** Exercise instructions **
Beneath this task are records; count how many lines include the string "Skip" and answer with that number alone.

** Data records **

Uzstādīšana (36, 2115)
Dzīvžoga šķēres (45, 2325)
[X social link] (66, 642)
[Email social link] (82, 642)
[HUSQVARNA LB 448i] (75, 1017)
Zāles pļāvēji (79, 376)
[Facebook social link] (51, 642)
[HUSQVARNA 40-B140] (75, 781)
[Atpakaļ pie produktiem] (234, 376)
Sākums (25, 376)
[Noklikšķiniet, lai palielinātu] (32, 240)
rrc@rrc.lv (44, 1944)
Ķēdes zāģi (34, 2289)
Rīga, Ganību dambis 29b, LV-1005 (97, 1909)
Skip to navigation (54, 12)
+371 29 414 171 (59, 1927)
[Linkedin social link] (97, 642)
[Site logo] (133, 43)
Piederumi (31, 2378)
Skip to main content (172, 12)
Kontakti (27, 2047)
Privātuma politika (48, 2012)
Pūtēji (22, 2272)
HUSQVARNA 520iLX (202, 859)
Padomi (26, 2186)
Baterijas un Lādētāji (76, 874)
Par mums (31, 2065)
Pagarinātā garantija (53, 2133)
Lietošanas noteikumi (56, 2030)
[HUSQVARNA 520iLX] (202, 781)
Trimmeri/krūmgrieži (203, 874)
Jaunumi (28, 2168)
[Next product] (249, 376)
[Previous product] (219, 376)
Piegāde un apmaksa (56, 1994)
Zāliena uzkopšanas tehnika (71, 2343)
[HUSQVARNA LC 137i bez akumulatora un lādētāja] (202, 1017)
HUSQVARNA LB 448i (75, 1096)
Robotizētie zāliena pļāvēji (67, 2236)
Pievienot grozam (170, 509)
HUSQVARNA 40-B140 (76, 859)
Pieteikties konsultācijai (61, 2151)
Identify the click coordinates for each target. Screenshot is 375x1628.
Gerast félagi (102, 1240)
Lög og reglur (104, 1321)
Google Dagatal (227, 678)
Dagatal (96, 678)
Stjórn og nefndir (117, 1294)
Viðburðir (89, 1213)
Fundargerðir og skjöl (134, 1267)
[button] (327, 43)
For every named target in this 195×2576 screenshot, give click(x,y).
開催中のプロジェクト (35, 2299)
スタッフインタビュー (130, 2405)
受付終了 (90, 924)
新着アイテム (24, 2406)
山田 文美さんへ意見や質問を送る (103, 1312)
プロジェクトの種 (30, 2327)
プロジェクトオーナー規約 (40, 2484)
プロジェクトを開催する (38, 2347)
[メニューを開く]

** Reply to the exercise **
2